À titre comparatif, en 2024, les IDE en Azerbaïdjan se sont élevés à 7,046 milliards de dollars, tandis que les rapatriements de capitaux ont atteint 7,3 milliards. Fait plus préoccupant encore, 79,3 % des IDE ont été dirigés vers le secteur pétrolier. Autrement dit, l’ensemble des secteurs non énergétiques n’ont attiré qu’environ 1,4 milliard de dollars — un montant très modeste.

L’un des rares secteurs connaissant un boom récent des IDE est celui des énergies renouvelables (ER). La quasi-totalité des projets dans ce domaine est financée par des capitaux étrangers, qui devraient dépasser 2,8 milliards de dollars dans les prochaines années. Grâce à la construction de huit centrales solaires et éoliennes à grande échelle, le système énergétique du pays devrait gagner 2 GW de capacité supplémentaire d’ici 2027, voire davantage.
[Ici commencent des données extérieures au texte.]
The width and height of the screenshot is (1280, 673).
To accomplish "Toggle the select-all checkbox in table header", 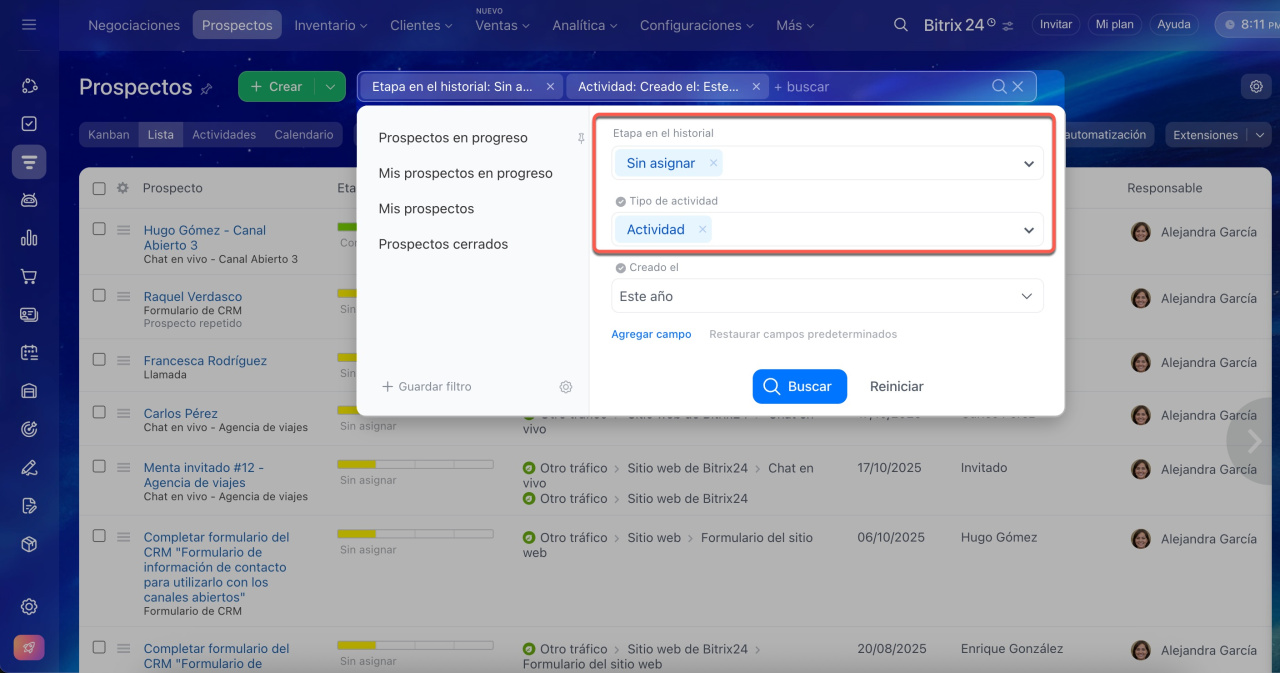I will pyautogui.click(x=99, y=188).
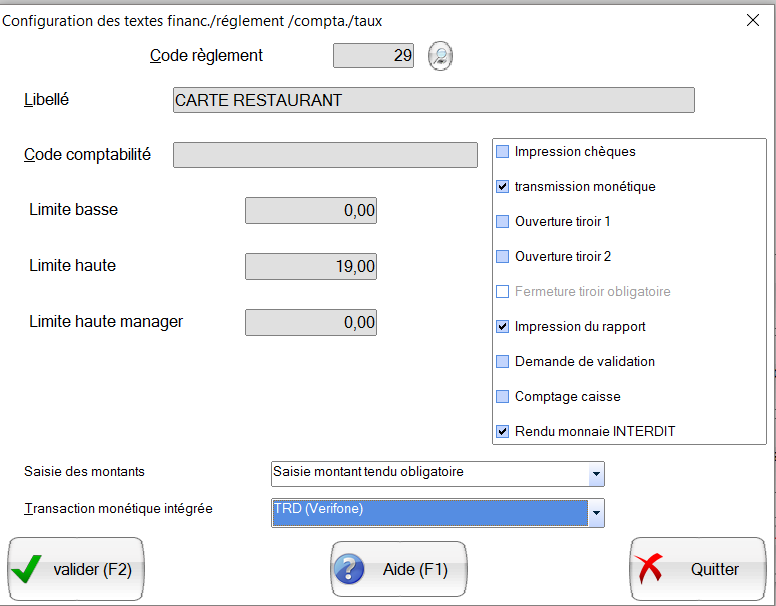Tick the Comptage caisse checkbox
This screenshot has height=606, width=776.
pyautogui.click(x=503, y=397)
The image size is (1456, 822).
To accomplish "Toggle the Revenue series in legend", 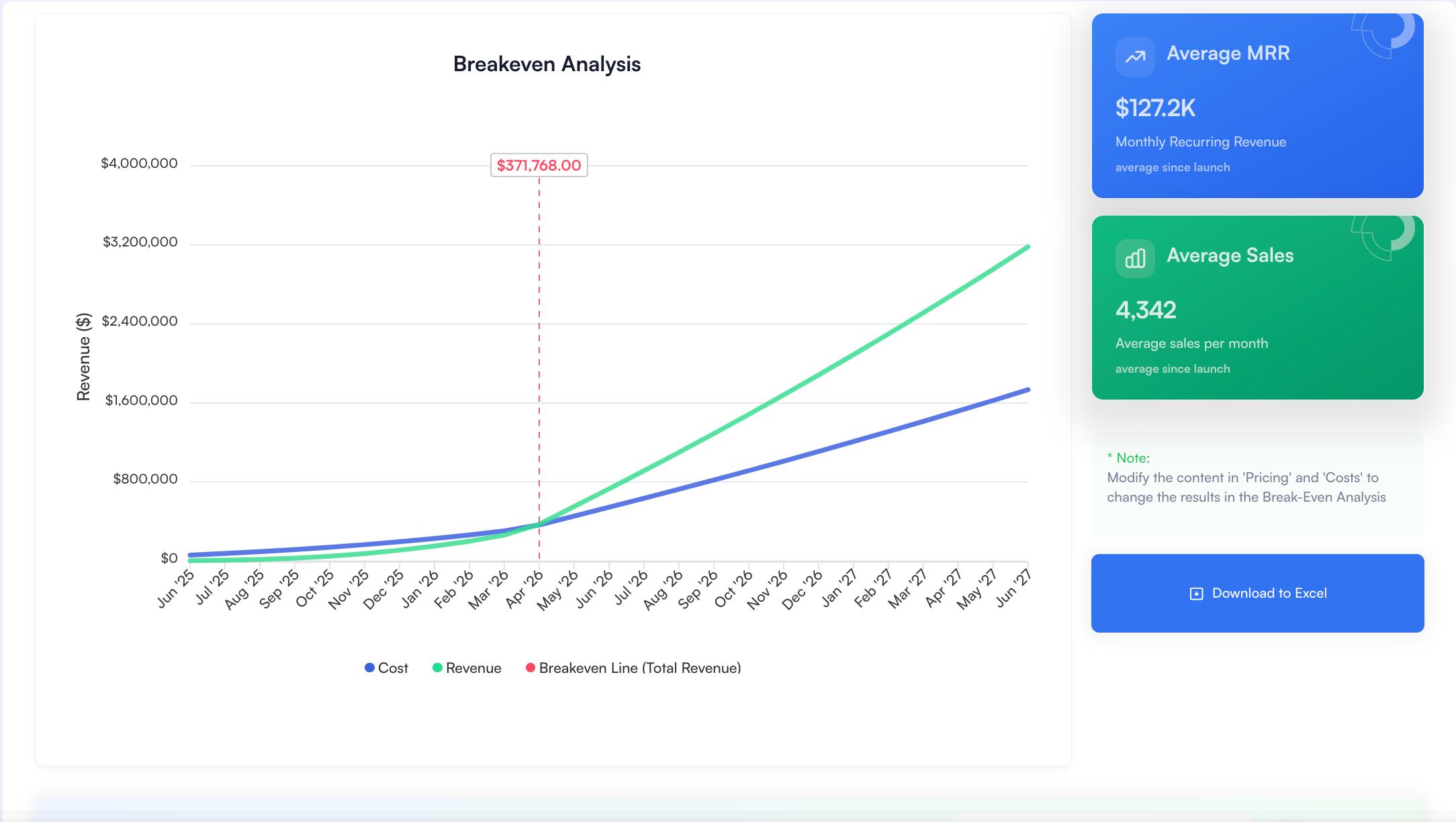I will 473,668.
Ce succès s’explique en grande partie par l’adoption de standards internationaux modernes et par la mise en place d’un cadre réglementaire avancé : le secteur des ER fonctionne selon un modèle transparent inspiré du « Contrat du siècle ».
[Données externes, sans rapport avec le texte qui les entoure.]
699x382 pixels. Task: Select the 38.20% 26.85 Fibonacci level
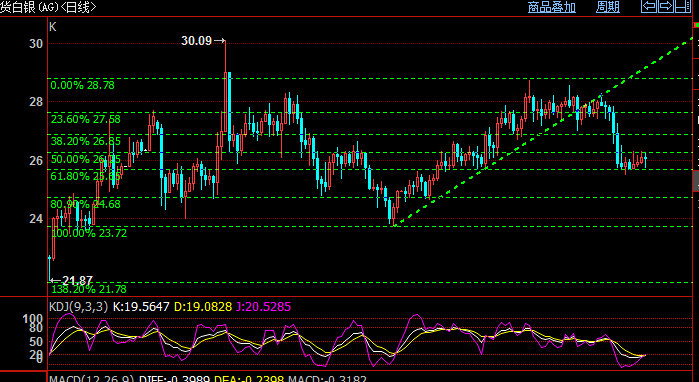coord(86,141)
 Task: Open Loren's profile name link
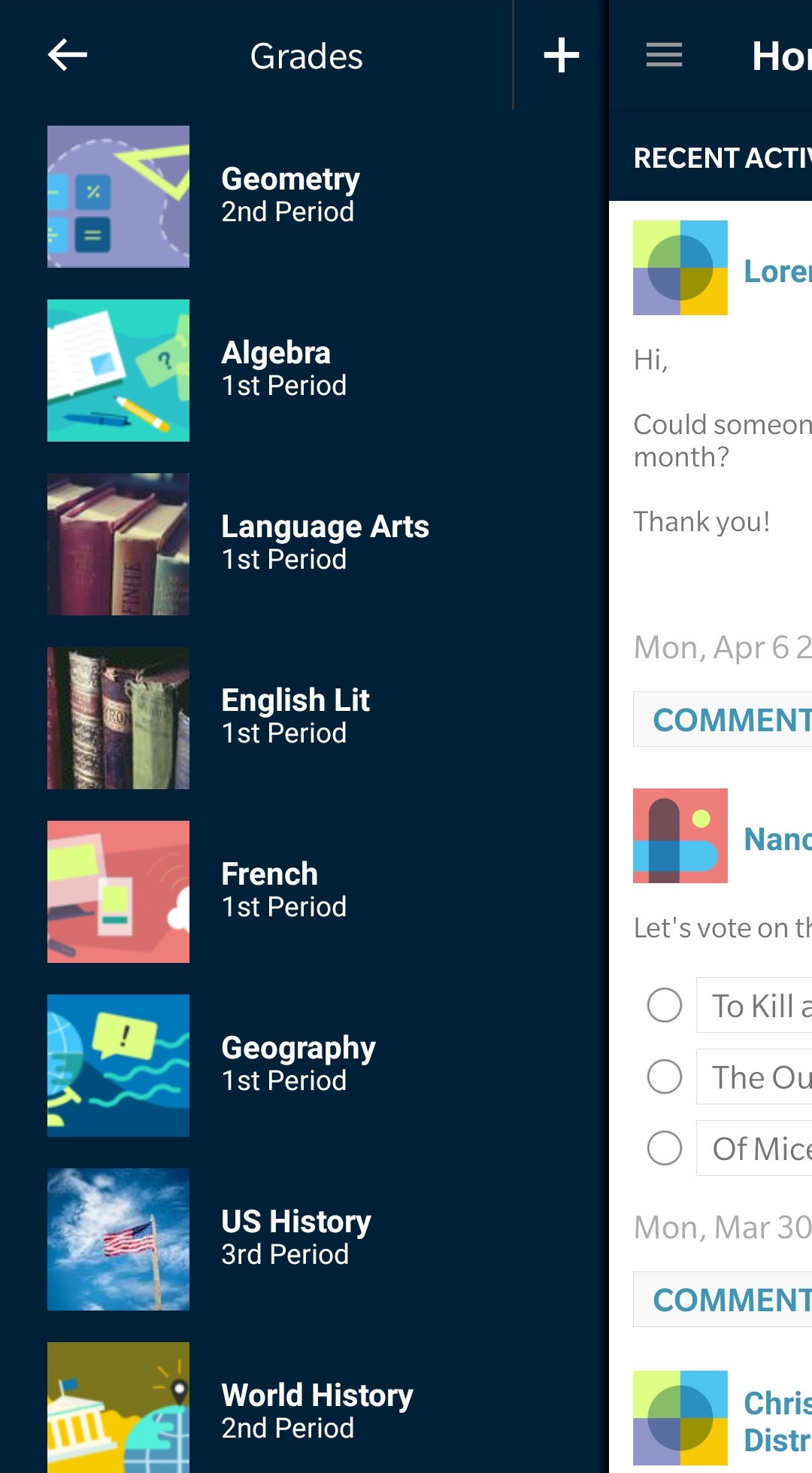(x=777, y=271)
Il est essentiel de renforcer l’expertise nationale dans le développement des énergies « vertes », et d’appliquer les normes établies dans ce secteur à d’autres branches non pétrolières, notamment afin de promouvoir la dé-monopolisation de la production. Tout aussi crucial est l’instauration d’un régime d’incitations fiscales pour les investisseurs engagés dans les segments de la 4IR, la numérisation industrielle et le développement logiciel. Cela permettrait d’augmenter la rentabilité des industries à forte intensité de savoir — condition essentielle pour attirer davantage d’investissements directs étrangers.